[Supplied text Boundary: Start]
Background: AL amyloidosis is a bone marrow disorder in which clonal plasma cells produce light chains that misfold and deposit in vital organs, such as the kidneys and heart, leading to organ failure and eventual death. Treatment is directed towards the clonal plasma cell population in an effort to halt the production of toxic light chains and recuperate organ function. Pallidini et al. demonstrated that almost 50% of patients with AL amyloidosis who achieved a complete hematologic response to prior therapy had minimal residual disease (MRD) detectable in their bone marrow by multiparametric flow cytometry (MPF).1. Next generation gene sequencing (NGS) has been a successful tool in measuring MRD among patients with multiple myeloma2 though the data regarding its use in AL amyloidosis are limited. AL amyloidosis is a disease with a much smaller plasma cell burden at baseline (typically 5-10%), making the task of isolating an initial clonal sequence even more challenging. We sought to evaluate NGS as a method of isolating a clonal population of plasma cells among patients with systemic AL amyloidosis in a first-ever feasibility study.
Methods: Patients were eligible if they had systemic AL amyloidosis and no clinical evidence of concurrent active multiple myeloma. In this study, feasibility was deemed successful if discovery of a clone could be achieved in 3 out of 10 of patients. Approximately five cc's of peripheral blood and bone marrow aspirate were collected from each patient and processed for CD138 selection and DNA isolation/purification. De-identified samples were sent to Adaptive Biotech Inc. (Seattle, WA) for initial clonal identification using the ClonoSEQ immunoglobulin heavy chain (IGH) assay. Genomic DNA was amplified by implementing consensus primers targeting the IGH complete (IGH-VDJH) locus, IGH incomplete (IGH-DJH) locus, immunoglobulin κ locus (IGK) and immunoglobulin l locus (IGL). The amplified product was sequenced and a clone identified based on frequency. After proof of feasibility in the first 10 patients an additional 27 patients had initial clonal identification via the same process mentioned above.
[Supplied text Boundary: End]
[Entries provided Boundary: Start]
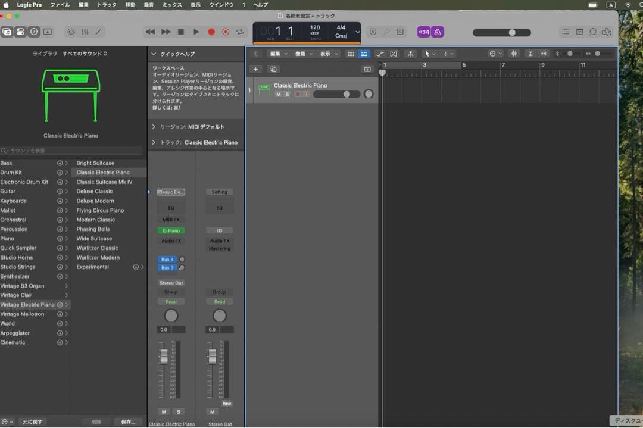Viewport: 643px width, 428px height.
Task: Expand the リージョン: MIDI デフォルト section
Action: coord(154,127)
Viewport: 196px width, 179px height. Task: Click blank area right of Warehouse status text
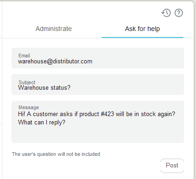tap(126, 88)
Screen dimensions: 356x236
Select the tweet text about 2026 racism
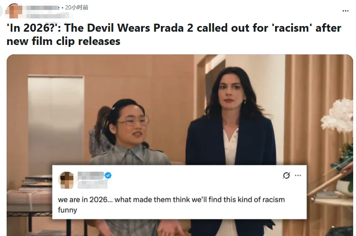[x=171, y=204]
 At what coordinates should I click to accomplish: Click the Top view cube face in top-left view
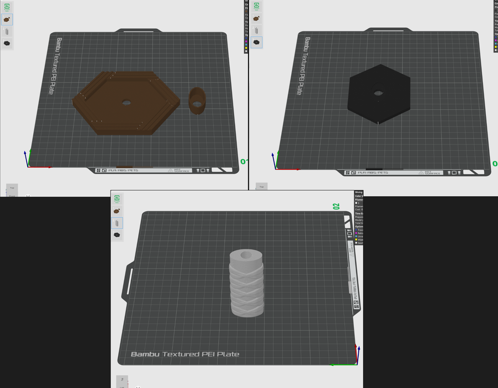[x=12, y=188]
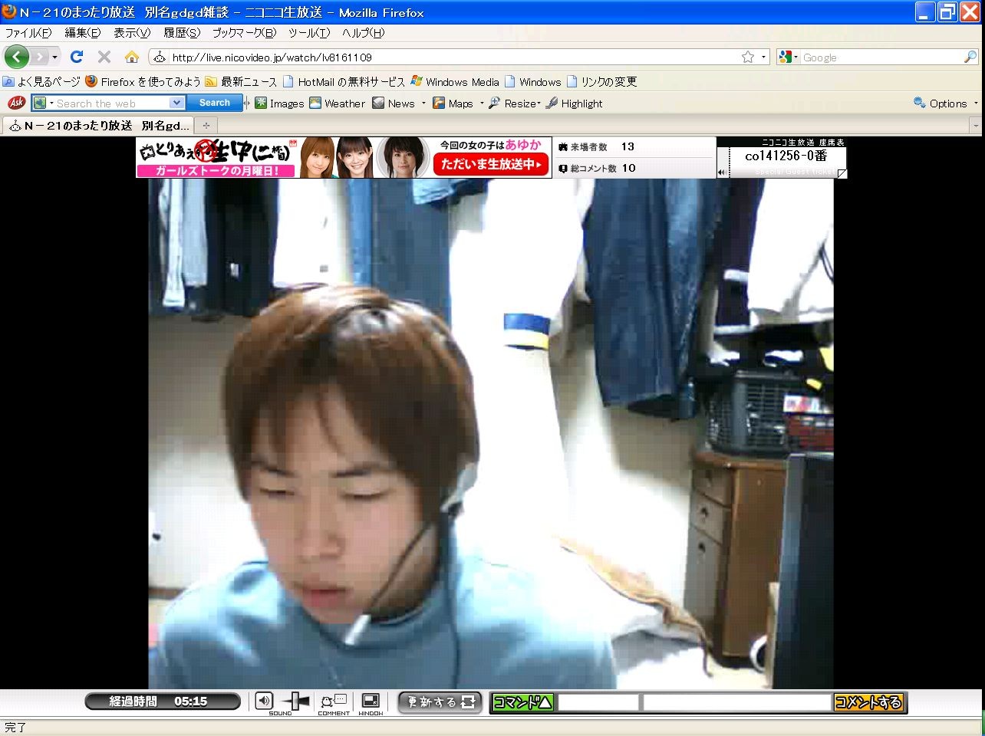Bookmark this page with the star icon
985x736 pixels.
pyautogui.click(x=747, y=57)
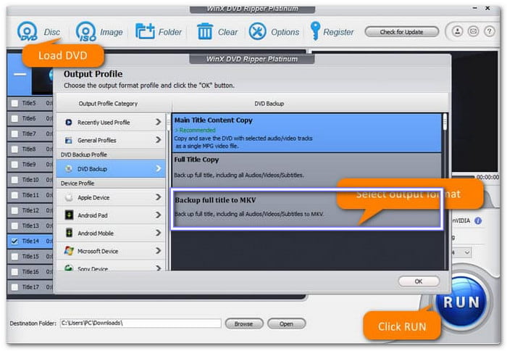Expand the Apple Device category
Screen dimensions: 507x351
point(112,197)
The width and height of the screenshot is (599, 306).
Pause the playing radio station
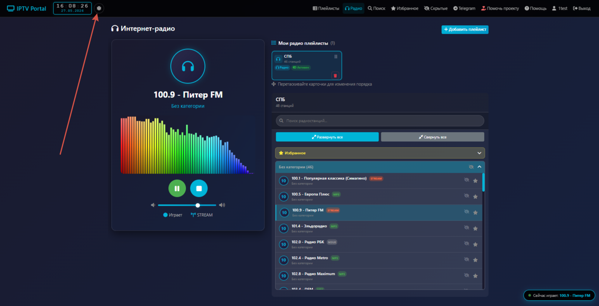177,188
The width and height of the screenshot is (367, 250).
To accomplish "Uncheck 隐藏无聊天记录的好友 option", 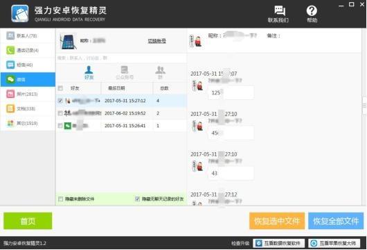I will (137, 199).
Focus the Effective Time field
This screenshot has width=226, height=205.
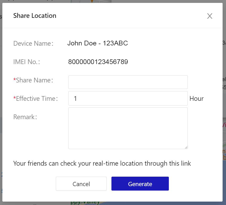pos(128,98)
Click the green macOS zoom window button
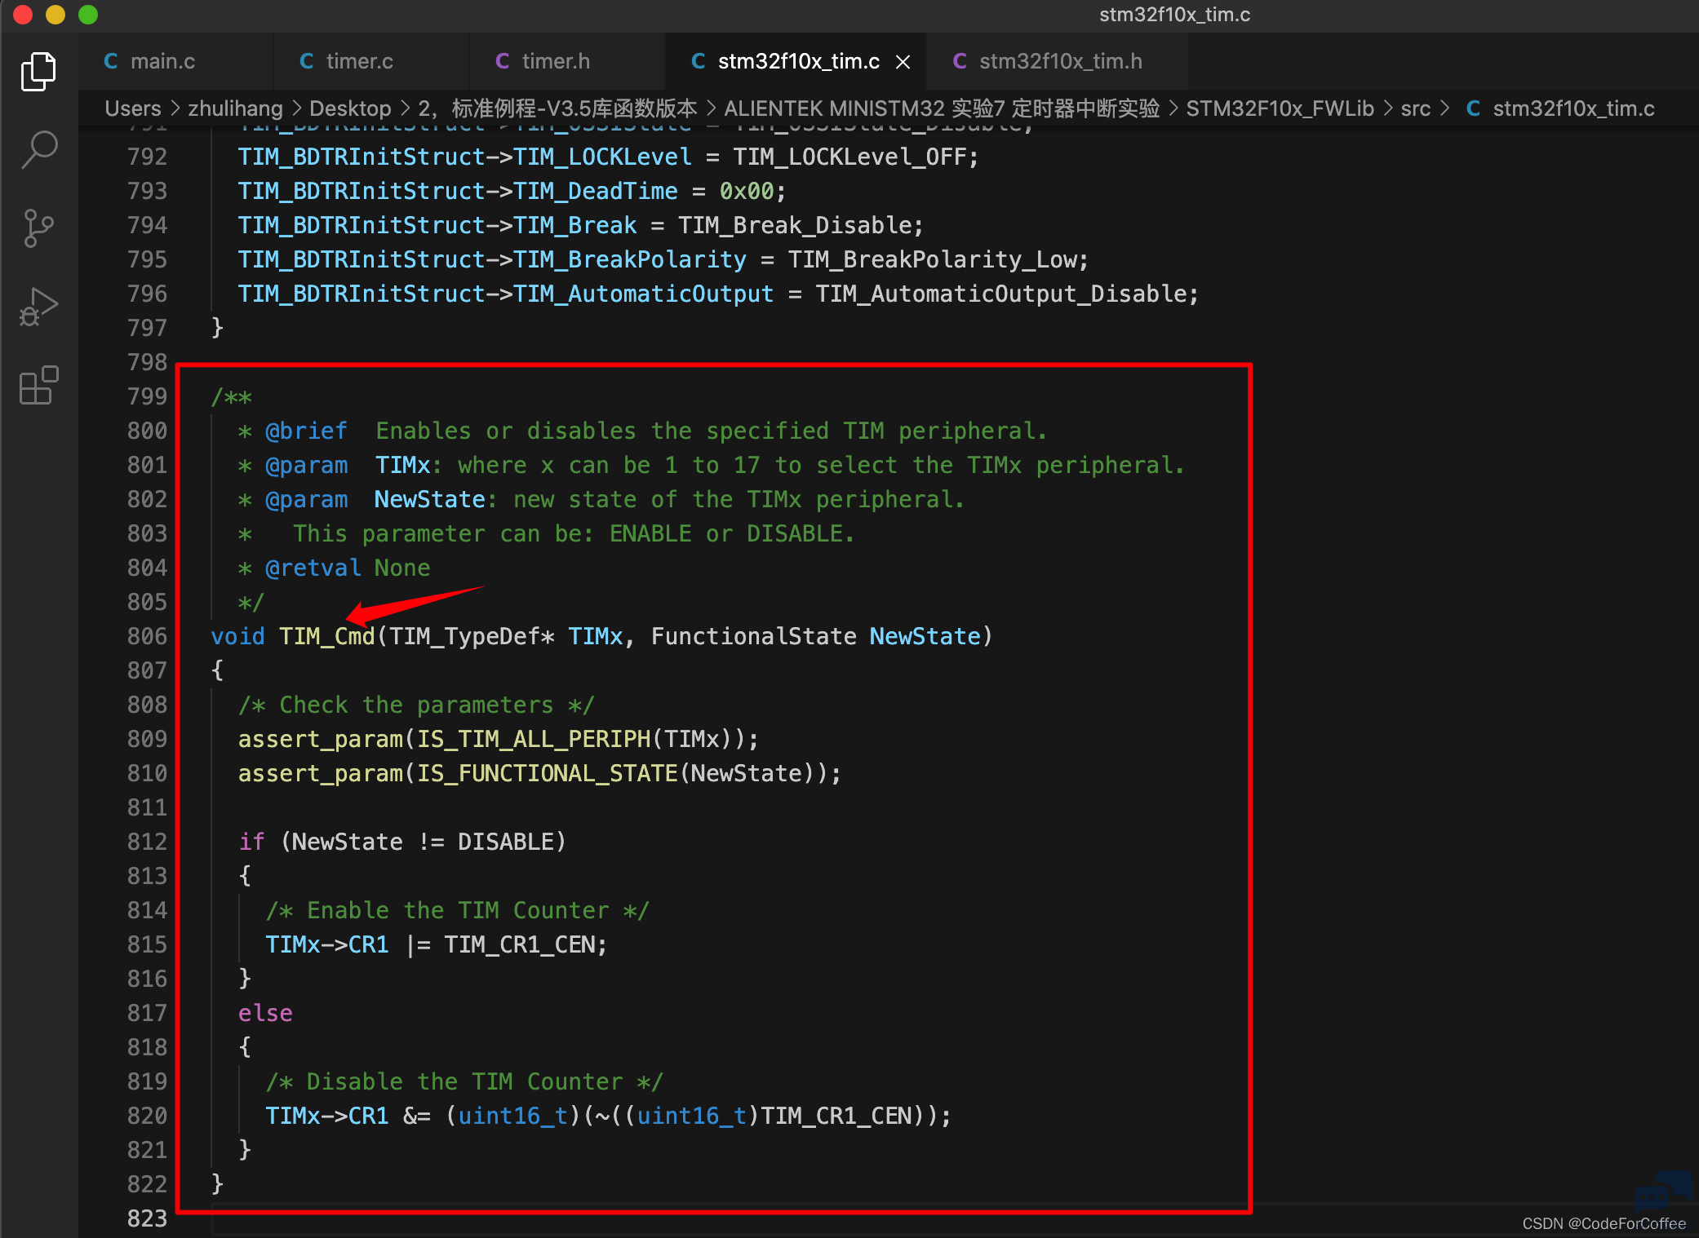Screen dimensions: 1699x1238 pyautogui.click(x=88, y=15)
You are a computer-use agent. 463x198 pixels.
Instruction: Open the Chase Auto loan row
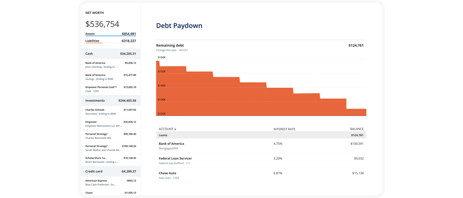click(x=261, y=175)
[Entries provided Boundary: End]
Carry the text on AL amyloidosis and next generation sequencing onward from the point where it stops. The records have no connection to the text.

#### [Exercise result]
Results: In total, 37 patient samples underwent NGS via the ClonoSEQ IGH assay method. The median patient age was 66 years old (range: 44 to 83), 24% of which were female. All 37 patients had measurable disease based on serum electrophoresis and immunofixation and/or serum free light chain assay (Table 1). Four patients had no monoclonal protein detected on SIFE or UIFE and 13 patients had a normal sFLC ratio. Of the 33 patients with monoclonal disease on immunofixation, 12 patients had only a free lambda monoclonal protein and the remaining 21 patients had a clonal heavy chain with an associated light chain. Bone marrow biopsies demonstrated clonal plasmacytosis of 40% or lower. ClonoSEQ IGH assay identified trackable clones in 31 of 37 patients (84%) (see Table 1). Four patients had at least one trackable sequence (range: 1 to 5 sequences) in the peripheral blood and 29 patients had at least one trackable sequence in the bone marrow aspirate (range: 1 to 7 sequences). No correlation was seen between the detection of a clone and standard measures of plasma cell tumor burden (SIFE, SPEP, UIFE, UPEP, and sFLCs).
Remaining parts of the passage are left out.